Peut-on devenir dermatologue en moins de dix ans ? Rarement, sauf cas particuliers (parcours antérieurs, dispenses). La durée minimale reste proche de dix ans. Peut-on travailler en esthétique sans être dermatologue ? Oui, mais certaines procédures plus invasives ou médicales nécessitent un diplôme de médecin et/ou des formations complémentaires. La spécialité offre une grande variété : maladies cutanées, oncologie cutanée, pédopsychiatrie dermatologique, dermatologie esthétique et laser.

En conclusion, devenir dermatologue nécessite un engagement long et une stratégie réfléchie dès la première année PASS/LALe métier est riche, varié et offre des perspectives hospitalières et libérales intéressantes, mais il demande une préparation sérieuse et un bon classement national pour accéder à la spécialité.

Réponses aux interrogations

Quelles sont les études pour devenir dermatologue ?

On va droit au but, parce que le parcours est long mais faisable. Comptez environ 10 à 12 ans d’études après le baccalauréat, avec une première année en PASS ou LAS, puis six années de médecine générale qui forment à tout sauf aux détails esthétiques. Ensuite vient l’internat, quatre à cinq années en dermatologie selon les places et les choix, stage, gardes, thèse, fatigue et fierté. On apprend la peau, le cuir chevelu, les ongles, les muqueuses. Astuce pratique, profiter des tuteurs et des remises en question, bosser main à la pâte, et garder l’empathie quotidienne.

Quel est le salaire d’un dermatologue ?

Le sujet salaire, toujours épineux mais concret. Pour un dermatologue en activité mixte, hôpital plus libéral, un débutant peut viser environ 3 700 € brut par mois en moyenne, selon les premières années et les astreintes. Officiellement on observe une fourchette autour de 6 000, 7 000 € brut par mois pour ceux installés et expérimentés, chiffres qui montent si l’activité libérale prend de l’ampleur. Conseil pratique, mixer expérience hospitalière et consultations privées aide à stabiliser le revenu, et surtout à diversifier les compétences et le réseau professionnel, parce que la médecine, c’est du lien, et puis un bel équilibre vie pro perso.

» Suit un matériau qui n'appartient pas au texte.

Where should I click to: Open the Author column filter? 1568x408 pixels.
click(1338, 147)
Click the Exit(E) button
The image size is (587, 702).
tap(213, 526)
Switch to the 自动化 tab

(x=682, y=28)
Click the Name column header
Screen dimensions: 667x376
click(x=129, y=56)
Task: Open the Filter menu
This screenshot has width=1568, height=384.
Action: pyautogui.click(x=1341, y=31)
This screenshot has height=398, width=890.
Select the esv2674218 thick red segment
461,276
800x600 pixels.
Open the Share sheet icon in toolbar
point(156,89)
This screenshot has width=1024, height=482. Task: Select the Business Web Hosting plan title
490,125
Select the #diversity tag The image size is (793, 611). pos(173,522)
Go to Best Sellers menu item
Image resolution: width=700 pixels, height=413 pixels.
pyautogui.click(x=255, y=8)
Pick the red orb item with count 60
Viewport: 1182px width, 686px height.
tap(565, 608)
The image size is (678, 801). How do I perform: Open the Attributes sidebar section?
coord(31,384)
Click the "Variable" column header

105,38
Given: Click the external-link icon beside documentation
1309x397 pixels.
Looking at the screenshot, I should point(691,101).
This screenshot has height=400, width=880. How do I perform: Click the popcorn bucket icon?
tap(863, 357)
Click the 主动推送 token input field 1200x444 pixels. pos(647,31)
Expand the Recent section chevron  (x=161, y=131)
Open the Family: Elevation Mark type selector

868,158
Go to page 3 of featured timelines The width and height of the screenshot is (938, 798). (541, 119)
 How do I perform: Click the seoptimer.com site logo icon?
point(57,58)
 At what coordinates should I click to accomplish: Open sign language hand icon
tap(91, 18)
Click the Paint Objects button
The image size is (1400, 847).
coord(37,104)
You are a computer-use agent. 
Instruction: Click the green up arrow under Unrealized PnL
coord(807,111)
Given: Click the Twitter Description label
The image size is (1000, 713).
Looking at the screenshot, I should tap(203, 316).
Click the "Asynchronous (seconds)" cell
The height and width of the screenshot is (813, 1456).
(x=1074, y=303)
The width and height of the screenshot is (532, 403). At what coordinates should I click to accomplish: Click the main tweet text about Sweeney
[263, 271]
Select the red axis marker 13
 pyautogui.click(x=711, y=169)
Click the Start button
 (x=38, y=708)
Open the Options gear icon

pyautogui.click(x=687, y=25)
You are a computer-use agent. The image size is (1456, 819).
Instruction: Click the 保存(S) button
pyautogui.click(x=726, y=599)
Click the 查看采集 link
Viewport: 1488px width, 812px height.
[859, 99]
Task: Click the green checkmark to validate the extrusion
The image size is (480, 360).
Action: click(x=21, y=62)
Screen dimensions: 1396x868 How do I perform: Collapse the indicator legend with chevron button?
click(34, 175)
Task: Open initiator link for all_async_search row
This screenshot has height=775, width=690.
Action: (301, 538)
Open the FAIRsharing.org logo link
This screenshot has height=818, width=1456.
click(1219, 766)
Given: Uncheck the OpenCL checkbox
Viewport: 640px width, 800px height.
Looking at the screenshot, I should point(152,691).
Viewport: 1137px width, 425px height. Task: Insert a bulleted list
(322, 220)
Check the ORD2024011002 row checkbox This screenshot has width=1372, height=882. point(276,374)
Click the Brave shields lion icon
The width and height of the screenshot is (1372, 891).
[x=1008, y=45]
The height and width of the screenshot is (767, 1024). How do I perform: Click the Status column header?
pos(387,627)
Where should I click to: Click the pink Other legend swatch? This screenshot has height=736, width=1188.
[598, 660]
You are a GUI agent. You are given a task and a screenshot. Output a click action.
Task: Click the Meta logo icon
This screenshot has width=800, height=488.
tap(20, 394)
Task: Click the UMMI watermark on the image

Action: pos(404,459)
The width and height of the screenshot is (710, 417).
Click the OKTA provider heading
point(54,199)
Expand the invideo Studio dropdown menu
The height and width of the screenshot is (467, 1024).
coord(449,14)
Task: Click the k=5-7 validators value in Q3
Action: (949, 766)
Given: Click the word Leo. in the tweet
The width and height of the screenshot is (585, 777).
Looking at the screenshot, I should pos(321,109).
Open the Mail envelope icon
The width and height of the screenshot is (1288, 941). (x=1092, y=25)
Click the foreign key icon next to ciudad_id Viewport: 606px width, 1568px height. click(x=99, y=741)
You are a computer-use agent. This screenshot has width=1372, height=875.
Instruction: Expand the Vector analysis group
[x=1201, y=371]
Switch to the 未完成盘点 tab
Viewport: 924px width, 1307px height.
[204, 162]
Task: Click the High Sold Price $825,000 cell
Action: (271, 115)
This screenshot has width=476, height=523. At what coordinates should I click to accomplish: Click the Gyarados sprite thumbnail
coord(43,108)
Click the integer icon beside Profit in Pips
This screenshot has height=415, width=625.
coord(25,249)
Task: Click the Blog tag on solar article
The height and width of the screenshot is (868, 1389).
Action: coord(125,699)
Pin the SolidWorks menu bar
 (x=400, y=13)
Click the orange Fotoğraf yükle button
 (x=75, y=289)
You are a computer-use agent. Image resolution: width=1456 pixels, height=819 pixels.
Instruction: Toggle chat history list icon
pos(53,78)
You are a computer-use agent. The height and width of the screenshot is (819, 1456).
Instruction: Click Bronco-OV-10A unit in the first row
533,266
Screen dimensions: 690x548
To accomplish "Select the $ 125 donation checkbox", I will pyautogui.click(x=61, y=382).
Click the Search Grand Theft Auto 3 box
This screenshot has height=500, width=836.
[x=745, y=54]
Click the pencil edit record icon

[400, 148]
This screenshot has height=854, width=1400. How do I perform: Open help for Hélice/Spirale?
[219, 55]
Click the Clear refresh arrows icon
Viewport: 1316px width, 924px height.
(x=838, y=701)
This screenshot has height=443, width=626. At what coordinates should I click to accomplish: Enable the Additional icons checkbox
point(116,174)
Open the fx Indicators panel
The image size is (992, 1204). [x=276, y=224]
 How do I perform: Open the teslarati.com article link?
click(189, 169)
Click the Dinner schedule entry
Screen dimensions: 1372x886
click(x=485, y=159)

Quel type de dermatologue pour le psoriasis ?

Le psoriasis, c’est rarement de la peau isolée, il demande une approche globale, dermatologico, rhumatologique, et parfois plus loin. En pratique, on bosse souvent main à la pâte avec un dermatologue spécialisé, et si douleurs articulaires surviennent, un rhumatologue rejoint l’équipe. Attention aux comorbidités, fréquence accrue des troubles métaboliques obésité, et des habitudes comme l’alcoolisme et le tabagisme qui compliquent le tableau. Conseil de terrain, privilégier une prise en charge coordonnée, suivre les marqueurs généraux, et ne pas oublier l’accompagnement psychologique. Bref, soigner les plaques et la vie autour, c’est là que ça change tout pour le patient au quotidien.

Est-ce qu’un dermatologue est un médecin ?

Oui, le dermatologue est un médecin, formé à la base en médecine générale puis spécialisé. Après la thèse et les années de médecine, il ou elle suit au moins quatre années d’études complémentaires en dermatologie, pour maîtriser les maladies de la peau, du cuir chevelu, des ongles et des muqueuses bouche et organes génitaux. Sur le terrain, ça veut dire diagnostic, traitements, actes techniques, et parfois chirurgie fine. Anecdote, la première biopsie fait toujours peur, mais c’est un rite de passage. Conseil, privilégier l’écoute du patient, c’est souvent la clé de la réussite, et garder humble curiosité professionnelle chaque jour.